- **The problem**
For each line below that contains the string "from", copy that line.

- **The data**
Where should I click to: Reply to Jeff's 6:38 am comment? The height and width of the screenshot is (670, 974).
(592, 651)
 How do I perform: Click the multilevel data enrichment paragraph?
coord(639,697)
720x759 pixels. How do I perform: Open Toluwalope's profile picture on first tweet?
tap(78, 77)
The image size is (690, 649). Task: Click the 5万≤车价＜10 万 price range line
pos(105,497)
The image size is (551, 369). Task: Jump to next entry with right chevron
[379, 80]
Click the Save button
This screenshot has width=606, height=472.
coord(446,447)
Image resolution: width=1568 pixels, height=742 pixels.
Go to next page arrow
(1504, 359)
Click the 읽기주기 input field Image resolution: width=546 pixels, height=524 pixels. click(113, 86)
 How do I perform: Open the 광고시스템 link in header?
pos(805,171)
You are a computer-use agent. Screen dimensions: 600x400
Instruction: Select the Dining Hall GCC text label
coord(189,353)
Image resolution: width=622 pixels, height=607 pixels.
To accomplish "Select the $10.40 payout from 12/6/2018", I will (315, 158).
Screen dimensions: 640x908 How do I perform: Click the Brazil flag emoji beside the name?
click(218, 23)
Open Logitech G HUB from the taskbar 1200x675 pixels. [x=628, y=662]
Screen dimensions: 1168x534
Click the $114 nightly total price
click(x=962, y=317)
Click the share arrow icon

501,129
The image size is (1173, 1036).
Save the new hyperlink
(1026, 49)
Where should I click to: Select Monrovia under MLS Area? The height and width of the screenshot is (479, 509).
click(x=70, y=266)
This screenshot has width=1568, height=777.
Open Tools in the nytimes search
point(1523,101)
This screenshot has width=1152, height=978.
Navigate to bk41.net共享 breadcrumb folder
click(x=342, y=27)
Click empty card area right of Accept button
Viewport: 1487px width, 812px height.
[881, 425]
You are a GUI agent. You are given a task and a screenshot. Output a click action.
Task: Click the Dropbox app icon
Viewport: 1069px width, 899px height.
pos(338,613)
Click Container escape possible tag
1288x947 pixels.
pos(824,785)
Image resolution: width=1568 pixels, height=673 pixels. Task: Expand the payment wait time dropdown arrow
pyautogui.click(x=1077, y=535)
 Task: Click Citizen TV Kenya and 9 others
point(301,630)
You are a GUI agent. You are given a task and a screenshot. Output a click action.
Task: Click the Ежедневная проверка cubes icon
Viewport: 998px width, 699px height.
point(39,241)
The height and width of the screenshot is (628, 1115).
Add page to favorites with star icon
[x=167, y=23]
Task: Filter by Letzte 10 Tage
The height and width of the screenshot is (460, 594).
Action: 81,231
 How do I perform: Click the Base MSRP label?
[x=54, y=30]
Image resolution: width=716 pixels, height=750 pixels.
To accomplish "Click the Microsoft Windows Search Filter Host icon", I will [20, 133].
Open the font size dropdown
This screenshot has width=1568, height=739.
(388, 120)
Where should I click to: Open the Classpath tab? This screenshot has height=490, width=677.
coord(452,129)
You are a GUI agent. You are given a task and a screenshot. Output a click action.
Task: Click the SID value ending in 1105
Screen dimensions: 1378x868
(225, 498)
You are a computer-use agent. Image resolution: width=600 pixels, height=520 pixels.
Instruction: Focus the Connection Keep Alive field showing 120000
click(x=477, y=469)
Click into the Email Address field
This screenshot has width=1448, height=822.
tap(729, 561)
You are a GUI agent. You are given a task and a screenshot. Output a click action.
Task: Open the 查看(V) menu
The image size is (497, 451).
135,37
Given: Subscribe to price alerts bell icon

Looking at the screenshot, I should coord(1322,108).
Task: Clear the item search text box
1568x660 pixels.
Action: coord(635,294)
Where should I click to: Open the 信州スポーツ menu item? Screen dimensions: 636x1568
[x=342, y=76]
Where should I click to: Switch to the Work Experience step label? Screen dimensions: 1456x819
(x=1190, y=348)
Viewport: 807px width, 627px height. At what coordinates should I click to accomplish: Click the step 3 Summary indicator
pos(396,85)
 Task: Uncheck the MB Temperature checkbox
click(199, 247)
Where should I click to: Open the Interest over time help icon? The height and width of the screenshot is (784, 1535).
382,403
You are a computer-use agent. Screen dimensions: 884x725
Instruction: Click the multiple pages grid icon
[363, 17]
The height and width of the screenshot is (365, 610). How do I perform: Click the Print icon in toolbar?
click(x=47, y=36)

- **Solution**
To accomplish "Select the $10.40 payout from 12/6/2018", I will (315, 158).
Open Logitech G HUB from the taskbar 1200x675 pixels. [x=628, y=662]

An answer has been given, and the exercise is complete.